* EXERCISE INSTRUCTIONS *
Transcribe the data from the line containing "Select the CONNECTION" through the line containing "pyautogui.click(x=309, y=179)", both included, reproducing each line precisely.

>> Begin SOURCE RECORDS

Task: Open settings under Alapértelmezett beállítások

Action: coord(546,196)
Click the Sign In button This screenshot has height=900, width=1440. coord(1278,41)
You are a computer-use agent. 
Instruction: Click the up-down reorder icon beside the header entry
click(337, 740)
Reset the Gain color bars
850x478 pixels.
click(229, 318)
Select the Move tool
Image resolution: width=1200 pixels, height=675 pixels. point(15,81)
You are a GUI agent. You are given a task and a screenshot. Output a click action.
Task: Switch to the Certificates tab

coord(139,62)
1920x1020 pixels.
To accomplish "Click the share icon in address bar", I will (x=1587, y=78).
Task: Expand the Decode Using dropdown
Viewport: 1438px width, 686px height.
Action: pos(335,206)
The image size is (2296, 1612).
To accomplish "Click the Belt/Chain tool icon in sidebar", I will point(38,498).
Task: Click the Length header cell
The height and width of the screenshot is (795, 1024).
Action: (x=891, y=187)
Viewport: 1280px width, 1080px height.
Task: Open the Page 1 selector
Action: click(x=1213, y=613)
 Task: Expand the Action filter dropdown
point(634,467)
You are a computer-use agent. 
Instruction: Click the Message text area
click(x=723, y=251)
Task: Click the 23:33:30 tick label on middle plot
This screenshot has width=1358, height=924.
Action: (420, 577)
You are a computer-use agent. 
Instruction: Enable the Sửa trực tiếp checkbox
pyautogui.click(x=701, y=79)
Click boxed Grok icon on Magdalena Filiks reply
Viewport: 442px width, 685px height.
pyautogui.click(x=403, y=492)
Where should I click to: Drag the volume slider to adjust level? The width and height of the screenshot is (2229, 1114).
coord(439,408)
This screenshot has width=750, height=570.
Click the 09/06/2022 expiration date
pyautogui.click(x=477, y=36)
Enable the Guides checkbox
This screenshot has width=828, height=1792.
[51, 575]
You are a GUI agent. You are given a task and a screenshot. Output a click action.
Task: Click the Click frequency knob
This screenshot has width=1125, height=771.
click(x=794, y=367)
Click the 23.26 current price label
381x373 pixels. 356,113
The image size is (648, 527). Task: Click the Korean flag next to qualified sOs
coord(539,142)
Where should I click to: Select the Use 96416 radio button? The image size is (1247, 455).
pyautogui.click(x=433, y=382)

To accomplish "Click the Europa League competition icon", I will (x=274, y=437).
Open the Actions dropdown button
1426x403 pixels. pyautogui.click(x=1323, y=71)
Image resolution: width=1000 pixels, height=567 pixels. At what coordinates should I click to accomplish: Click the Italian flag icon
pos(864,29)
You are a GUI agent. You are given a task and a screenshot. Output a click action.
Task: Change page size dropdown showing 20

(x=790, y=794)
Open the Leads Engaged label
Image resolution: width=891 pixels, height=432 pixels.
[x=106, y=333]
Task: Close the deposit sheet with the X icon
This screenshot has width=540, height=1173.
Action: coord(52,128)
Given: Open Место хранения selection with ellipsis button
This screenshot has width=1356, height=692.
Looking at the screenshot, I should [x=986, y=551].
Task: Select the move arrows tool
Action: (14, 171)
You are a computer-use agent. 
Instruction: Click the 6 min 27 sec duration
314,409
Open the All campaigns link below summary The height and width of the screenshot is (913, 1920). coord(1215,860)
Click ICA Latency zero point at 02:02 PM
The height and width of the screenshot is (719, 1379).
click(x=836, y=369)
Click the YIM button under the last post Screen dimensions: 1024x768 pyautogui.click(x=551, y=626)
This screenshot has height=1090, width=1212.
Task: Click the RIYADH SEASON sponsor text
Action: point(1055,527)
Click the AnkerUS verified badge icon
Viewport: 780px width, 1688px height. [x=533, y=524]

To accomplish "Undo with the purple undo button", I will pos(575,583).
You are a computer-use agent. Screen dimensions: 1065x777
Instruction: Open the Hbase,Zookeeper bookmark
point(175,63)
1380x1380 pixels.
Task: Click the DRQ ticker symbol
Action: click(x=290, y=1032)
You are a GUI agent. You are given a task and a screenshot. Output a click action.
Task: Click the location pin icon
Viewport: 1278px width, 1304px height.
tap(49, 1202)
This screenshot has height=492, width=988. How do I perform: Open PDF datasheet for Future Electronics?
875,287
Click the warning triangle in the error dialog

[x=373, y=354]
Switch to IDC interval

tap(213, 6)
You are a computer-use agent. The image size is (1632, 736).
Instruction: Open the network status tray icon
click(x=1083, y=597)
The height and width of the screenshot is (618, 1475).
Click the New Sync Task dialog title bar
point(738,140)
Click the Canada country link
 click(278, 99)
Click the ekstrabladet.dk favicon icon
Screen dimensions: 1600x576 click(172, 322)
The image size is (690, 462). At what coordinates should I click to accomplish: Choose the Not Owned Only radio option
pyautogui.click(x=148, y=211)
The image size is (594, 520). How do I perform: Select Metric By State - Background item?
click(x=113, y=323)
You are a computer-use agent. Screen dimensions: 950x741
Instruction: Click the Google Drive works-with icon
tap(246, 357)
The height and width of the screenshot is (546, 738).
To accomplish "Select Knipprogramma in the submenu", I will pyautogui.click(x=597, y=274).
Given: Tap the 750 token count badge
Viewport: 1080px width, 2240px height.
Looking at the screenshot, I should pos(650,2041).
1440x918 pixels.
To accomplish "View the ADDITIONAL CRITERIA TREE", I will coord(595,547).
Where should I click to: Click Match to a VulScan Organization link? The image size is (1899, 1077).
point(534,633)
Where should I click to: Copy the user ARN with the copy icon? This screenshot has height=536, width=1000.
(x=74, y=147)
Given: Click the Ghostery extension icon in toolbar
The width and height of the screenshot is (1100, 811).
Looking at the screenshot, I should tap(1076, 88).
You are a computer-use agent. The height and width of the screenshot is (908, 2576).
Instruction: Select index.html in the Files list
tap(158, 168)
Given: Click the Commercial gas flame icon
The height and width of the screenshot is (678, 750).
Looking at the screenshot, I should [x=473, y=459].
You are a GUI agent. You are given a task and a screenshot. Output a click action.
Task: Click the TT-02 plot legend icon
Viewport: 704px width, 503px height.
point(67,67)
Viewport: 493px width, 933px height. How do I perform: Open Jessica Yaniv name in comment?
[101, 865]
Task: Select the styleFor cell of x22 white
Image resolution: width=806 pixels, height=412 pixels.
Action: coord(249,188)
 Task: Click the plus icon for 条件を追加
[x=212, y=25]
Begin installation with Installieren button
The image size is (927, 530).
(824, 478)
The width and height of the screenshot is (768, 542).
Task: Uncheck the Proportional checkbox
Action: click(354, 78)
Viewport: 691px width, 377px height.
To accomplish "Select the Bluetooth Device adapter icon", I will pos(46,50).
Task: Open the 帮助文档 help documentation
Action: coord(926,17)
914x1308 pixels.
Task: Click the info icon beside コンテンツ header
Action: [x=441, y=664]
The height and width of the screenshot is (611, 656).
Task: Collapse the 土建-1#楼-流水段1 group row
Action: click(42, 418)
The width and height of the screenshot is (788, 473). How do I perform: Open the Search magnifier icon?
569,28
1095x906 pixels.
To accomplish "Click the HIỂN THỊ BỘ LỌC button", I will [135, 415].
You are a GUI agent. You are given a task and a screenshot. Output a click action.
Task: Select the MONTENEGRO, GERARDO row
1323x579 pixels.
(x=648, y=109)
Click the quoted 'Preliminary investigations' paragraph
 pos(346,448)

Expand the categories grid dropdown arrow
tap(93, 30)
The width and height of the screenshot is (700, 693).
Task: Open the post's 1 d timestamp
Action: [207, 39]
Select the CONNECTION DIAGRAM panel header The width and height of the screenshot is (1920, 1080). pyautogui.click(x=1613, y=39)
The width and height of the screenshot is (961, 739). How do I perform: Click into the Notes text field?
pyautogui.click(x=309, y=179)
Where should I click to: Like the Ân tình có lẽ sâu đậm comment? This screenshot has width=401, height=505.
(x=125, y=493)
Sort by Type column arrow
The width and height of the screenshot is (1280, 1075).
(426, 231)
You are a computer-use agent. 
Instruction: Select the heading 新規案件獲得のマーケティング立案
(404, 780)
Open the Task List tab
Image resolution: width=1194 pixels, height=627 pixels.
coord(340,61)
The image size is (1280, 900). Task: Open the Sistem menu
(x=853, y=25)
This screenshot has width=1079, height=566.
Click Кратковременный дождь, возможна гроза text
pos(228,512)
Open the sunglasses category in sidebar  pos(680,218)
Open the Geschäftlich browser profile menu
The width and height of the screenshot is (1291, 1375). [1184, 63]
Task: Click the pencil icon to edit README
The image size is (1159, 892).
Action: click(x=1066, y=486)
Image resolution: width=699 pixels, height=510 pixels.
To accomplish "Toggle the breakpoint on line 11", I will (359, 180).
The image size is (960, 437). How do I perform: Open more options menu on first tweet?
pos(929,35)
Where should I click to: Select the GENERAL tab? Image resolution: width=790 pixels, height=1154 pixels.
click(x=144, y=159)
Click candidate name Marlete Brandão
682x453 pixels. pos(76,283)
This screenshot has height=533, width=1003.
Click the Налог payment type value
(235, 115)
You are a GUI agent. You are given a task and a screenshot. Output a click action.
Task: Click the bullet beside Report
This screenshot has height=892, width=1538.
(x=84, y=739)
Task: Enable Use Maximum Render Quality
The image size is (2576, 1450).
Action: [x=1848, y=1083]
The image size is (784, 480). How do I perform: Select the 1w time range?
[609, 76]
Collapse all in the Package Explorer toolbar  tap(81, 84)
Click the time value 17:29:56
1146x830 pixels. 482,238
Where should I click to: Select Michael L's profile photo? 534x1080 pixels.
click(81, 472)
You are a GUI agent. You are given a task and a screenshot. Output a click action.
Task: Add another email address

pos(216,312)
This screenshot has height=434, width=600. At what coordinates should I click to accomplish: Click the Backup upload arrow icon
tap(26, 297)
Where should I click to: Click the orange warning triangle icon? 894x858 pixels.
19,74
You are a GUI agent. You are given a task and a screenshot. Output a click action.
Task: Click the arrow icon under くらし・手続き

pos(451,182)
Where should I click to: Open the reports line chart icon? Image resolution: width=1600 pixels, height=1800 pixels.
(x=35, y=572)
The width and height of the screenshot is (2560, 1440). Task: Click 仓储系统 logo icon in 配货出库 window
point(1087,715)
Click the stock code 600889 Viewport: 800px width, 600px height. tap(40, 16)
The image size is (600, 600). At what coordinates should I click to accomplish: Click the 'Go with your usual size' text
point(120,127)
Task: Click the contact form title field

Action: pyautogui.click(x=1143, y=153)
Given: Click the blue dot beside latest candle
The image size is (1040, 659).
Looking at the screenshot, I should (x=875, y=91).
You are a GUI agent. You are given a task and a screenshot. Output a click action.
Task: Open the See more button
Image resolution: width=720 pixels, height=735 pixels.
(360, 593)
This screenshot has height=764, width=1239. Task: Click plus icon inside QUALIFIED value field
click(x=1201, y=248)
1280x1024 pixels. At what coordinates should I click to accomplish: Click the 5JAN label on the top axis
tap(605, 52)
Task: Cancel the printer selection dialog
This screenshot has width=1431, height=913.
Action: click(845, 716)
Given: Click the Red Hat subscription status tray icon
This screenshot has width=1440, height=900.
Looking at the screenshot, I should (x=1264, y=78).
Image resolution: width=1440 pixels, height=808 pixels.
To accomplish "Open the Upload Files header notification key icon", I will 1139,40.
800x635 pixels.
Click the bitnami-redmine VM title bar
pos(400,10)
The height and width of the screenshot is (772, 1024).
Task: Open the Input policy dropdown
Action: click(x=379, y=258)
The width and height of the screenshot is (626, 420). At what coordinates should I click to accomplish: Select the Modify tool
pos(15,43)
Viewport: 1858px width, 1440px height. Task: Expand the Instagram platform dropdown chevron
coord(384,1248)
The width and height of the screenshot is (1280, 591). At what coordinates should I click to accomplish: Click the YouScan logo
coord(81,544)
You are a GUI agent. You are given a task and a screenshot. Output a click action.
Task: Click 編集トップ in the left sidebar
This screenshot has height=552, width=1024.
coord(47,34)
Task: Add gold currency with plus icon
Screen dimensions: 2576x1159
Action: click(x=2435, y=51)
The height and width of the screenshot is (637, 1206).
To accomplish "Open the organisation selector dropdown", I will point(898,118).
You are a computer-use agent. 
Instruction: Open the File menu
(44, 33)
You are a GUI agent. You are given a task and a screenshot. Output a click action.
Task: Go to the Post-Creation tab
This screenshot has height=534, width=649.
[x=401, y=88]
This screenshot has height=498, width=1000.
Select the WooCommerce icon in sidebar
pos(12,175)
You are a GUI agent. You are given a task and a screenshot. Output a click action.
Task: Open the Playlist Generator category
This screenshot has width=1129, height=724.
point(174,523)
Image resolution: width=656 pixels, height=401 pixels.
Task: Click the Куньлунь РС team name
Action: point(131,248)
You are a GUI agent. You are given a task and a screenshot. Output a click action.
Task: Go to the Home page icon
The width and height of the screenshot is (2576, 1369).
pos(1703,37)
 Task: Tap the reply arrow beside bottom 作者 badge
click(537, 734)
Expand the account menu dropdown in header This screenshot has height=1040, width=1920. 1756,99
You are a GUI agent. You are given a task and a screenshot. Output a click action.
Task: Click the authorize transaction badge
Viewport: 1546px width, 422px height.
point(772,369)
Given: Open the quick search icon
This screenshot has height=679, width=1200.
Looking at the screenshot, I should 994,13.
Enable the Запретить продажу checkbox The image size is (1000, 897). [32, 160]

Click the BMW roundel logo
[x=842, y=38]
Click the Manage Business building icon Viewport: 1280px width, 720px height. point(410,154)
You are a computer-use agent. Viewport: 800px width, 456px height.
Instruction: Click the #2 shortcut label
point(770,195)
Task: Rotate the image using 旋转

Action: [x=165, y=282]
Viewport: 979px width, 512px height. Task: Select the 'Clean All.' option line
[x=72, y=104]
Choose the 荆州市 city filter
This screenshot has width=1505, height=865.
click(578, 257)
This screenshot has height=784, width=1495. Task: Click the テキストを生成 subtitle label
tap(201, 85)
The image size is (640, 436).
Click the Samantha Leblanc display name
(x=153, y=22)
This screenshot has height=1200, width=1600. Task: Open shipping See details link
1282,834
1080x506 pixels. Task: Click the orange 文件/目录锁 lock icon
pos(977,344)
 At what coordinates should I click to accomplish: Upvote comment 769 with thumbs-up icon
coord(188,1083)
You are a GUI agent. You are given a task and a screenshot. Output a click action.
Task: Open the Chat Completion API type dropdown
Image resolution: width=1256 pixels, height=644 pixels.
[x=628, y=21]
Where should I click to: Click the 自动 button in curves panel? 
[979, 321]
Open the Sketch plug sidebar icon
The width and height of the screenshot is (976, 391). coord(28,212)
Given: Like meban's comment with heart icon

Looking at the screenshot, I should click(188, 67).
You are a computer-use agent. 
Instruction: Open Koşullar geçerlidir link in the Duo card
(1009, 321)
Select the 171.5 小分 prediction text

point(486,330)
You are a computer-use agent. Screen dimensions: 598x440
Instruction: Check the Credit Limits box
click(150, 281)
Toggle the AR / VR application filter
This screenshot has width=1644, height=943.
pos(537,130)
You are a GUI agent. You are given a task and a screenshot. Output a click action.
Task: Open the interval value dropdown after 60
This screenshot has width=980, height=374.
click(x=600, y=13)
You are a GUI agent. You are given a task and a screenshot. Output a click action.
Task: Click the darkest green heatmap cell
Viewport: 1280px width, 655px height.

>> End SOURCE RECORDS

* WRITTEN RESPONSE *
Select the CONNECTION DIAGRAM panel header The width and height of the screenshot is (1920, 1080). pyautogui.click(x=1613, y=39)
The width and height of the screenshot is (961, 739). How do I perform: Click into the Notes text field?
pyautogui.click(x=309, y=179)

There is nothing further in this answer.